Jaime Bruinier

Personal information
- Full name: Jaime Martijn Bruinier
- Date of birth: 28 June 1987 (age 38)
- Place of birth: Ugchelen, Netherlands
- Height: 1.85 m (6 ft 1 in)
- Position: Midfielder

Youth career
- Victoria Boys
- 1998–1999: AGOVV
- 1999–2006: Vitesse

Senior career*
- Years: Team / Apps / (Gls)
- 2006–2009: Vitesse / 3 / (0)
- 2008–2009: → AGOVV (loan) / 29 / (0)
- 2009–2011: AGOVV / 61 / (12)
- 2011–2014: Sparta / 46 / (7)
- 2014–2015: Abano / 18 / (0)
- 2015–2020: VVOG / 50 / (0)

International career
- 2002–2003: Netherlands U16 / 3 / (0)

= Jaime Bruinier =

Dutch footballer (born 1987)

Jaime Martijn Bruinier (born 28 June 1987) is a Dutch former professional footballer who played as a midfielder. He formerly played for Vitesse, AGOVV and Sparta Rotterdam.

==Club career==
Bruinier made his debut in professional football as a member of the Vitesse squad in the 2006–07 season. On 3 March 2007, he came on the pitch for the first time as a substitute for the injured Onur Kaya in a 2–3 home loss to Excelsior. For the 2008–09 season, Bruinier was sent on loan to AGOVV. After the season, his contract with Vitesse expired and AGOVV signed Bruinier on a permanent two-year contract.

In 2011, he joined Sparta Rotterdam from AGOVV on a three-year contract.

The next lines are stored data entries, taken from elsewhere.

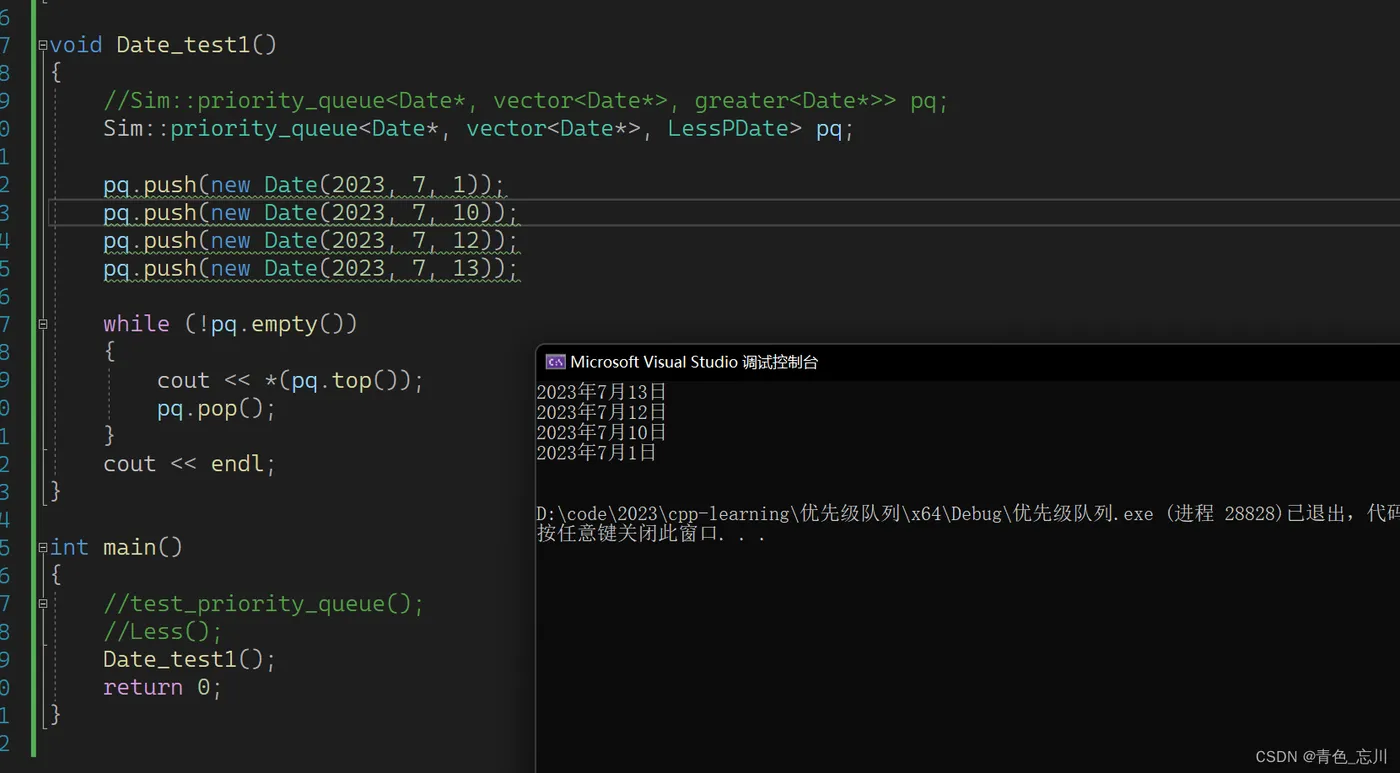Click the pq.push line with day 1

pyautogui.click(x=304, y=185)
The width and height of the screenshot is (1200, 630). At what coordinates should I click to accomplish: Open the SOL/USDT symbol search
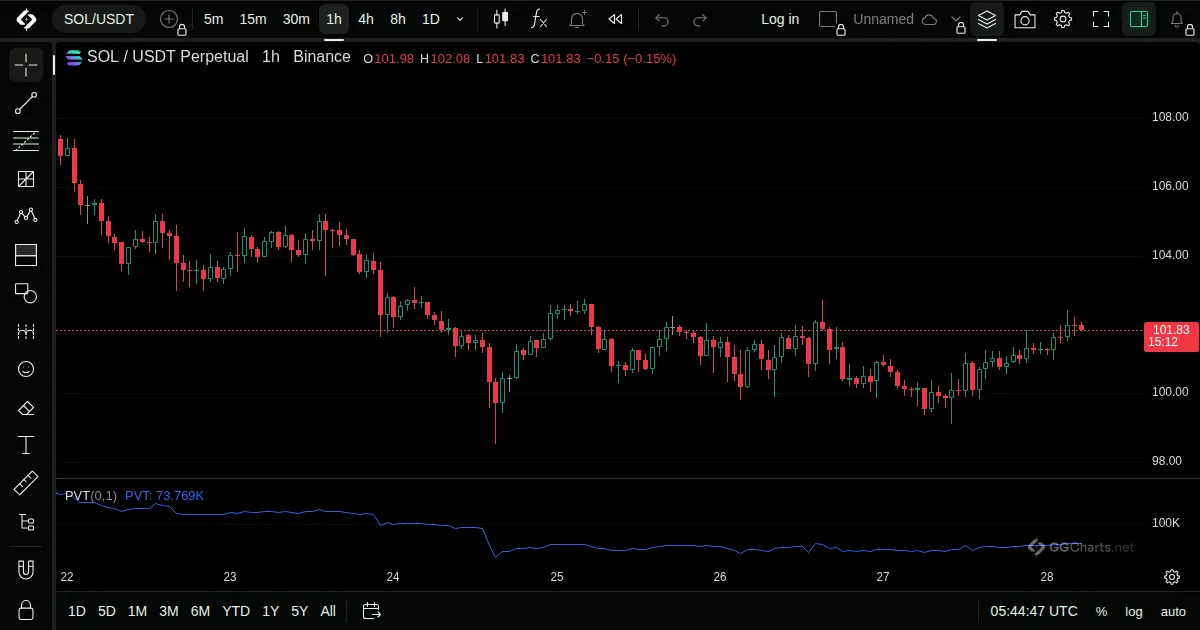point(99,19)

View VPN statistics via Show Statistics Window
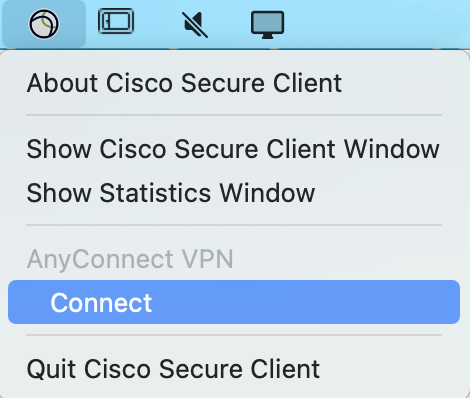coord(171,193)
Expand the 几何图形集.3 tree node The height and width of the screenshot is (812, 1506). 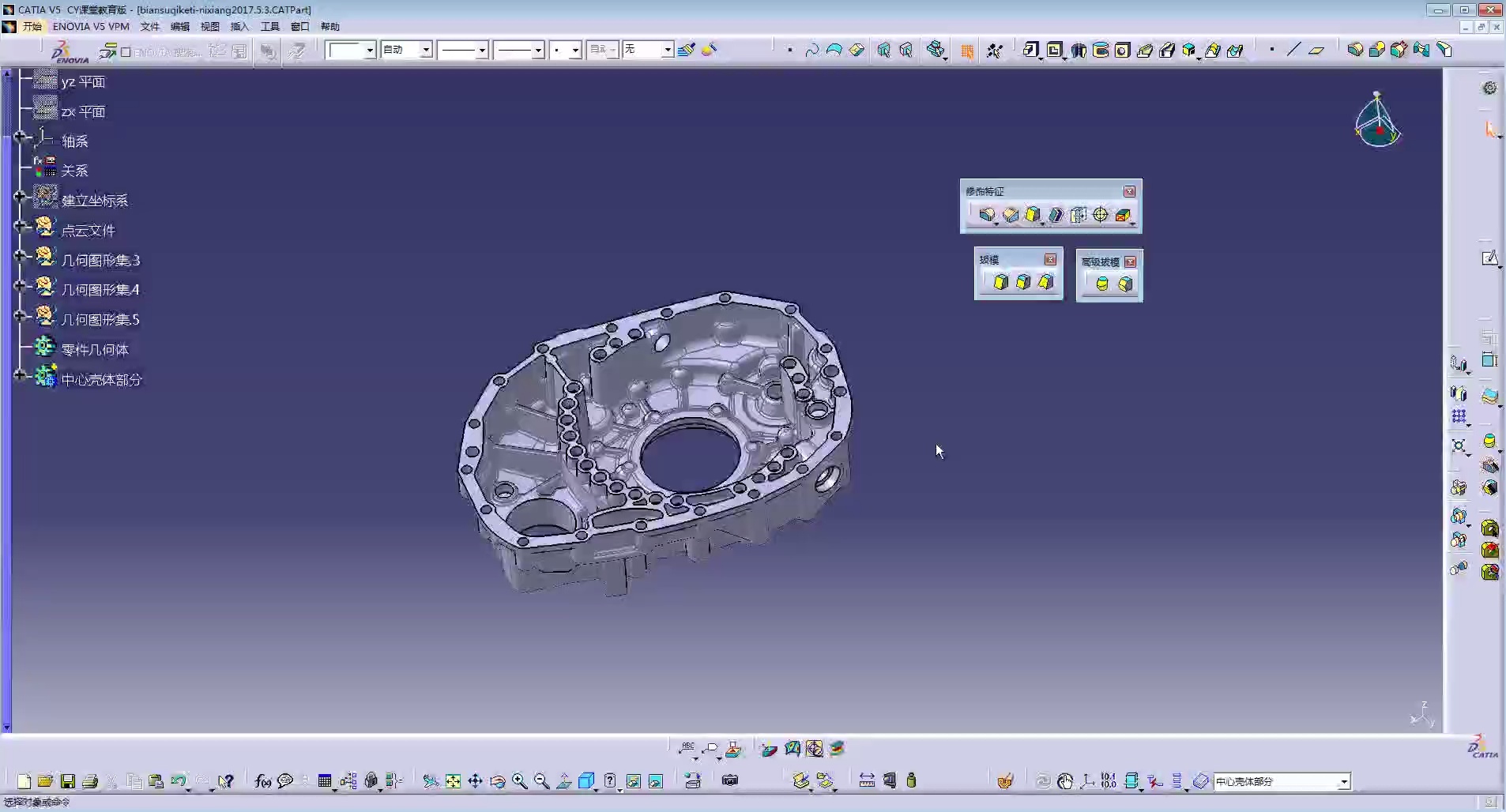21,257
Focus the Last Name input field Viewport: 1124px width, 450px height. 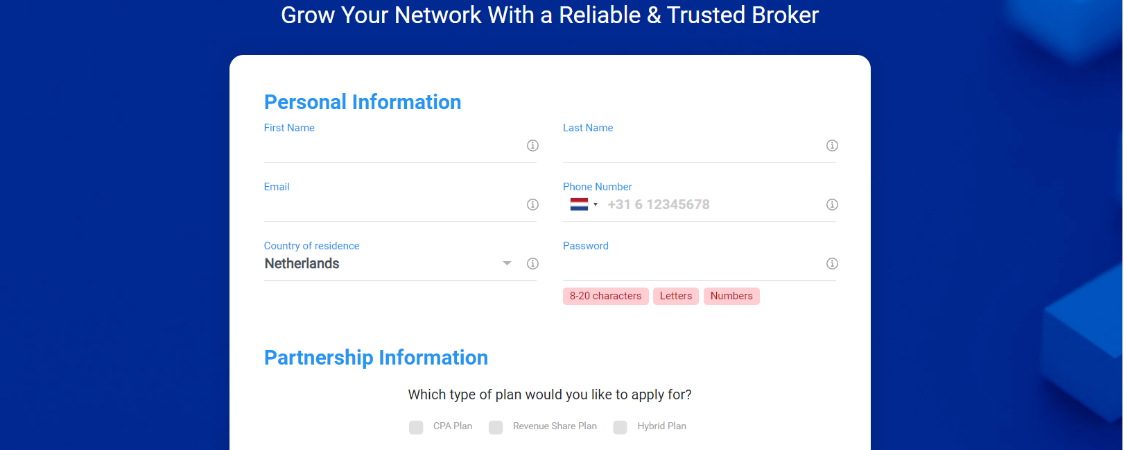(692, 146)
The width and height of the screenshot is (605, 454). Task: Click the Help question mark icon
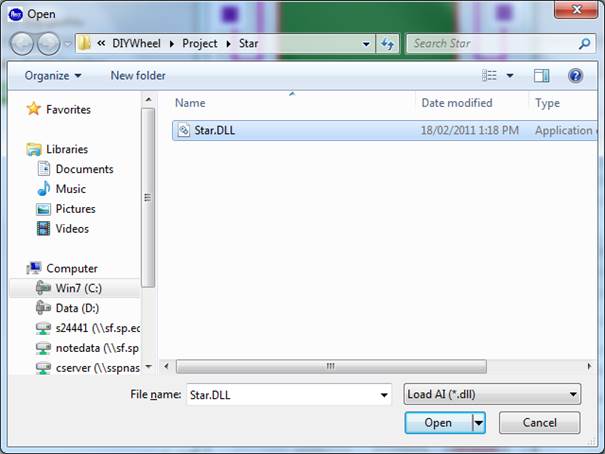pos(575,75)
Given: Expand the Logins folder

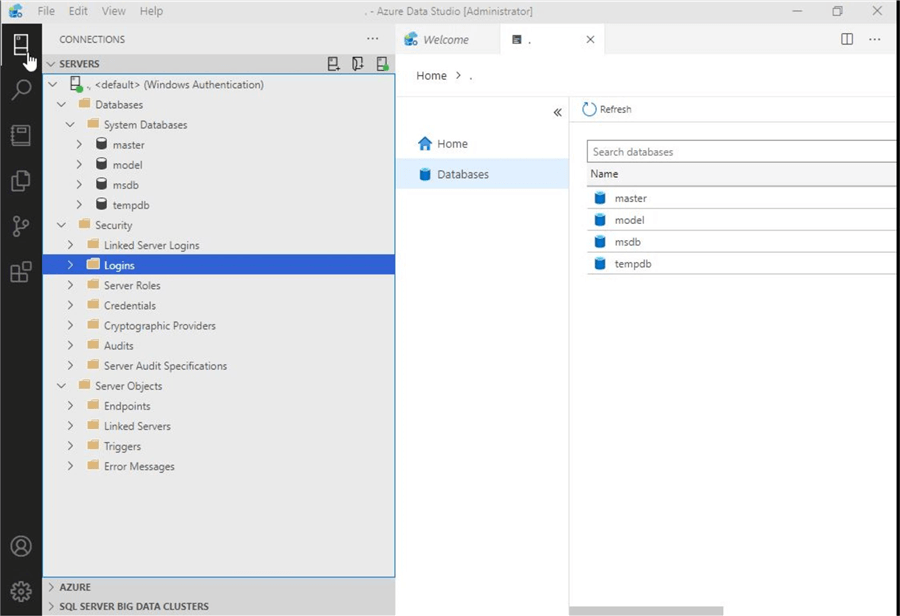Looking at the screenshot, I should 70,265.
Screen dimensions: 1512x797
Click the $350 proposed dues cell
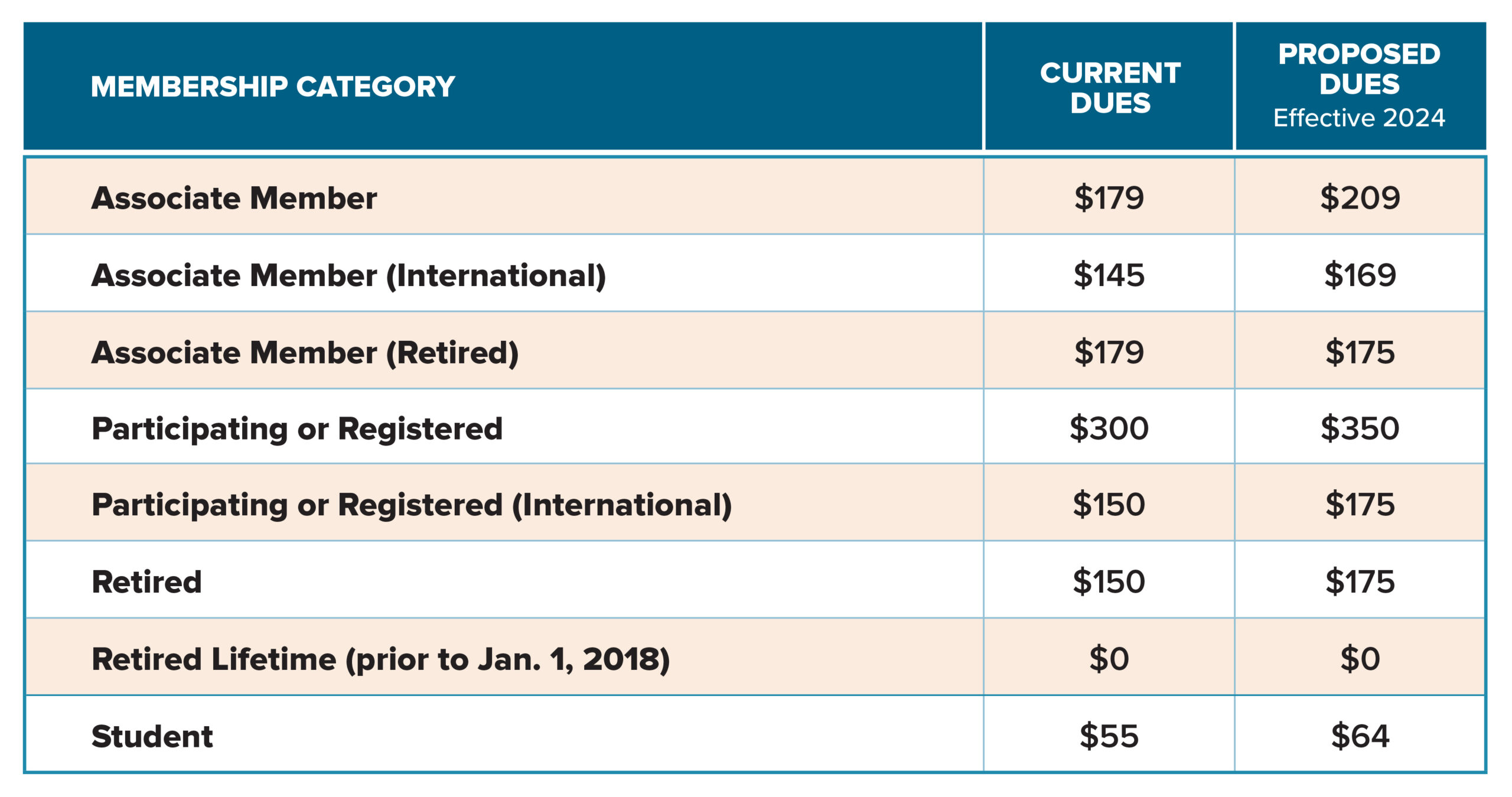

In 2014–15 season, Bruinier signed with Abano, in the Italian fourth-tier Serie D. In summer 2015, he returned to the Netherlands to play for amateur side VVOG. He retired from football in 2020.

==International career==
Bruiner has gained three caps for the Netherlands national under-16 team, making his debut against England U16 on 15 November 2002.

==Managerial career==
After retiring as a player of VVOG, Bruinier joined the coaching staff of the club. He was appointed the assistant of the first team on 6 April 2020.